Recorded data =>
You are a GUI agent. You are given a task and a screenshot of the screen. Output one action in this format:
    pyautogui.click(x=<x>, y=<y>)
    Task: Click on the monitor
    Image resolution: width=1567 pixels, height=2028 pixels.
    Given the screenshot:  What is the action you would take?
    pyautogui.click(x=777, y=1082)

Stated problem =>
Rewrite the data above with "monitor" replaced by "display", changing nothing else.

Written answer =>
You are a GUI agent. You are given a task and a screenshot of the screen. Output one action in this format:
    pyautogui.click(x=<x>, y=<y>)
    Task: Click on the display
    Image resolution: width=1567 pixels, height=2028 pixels.
    Given the screenshot:  What is the action you would take?
    pyautogui.click(x=777, y=1082)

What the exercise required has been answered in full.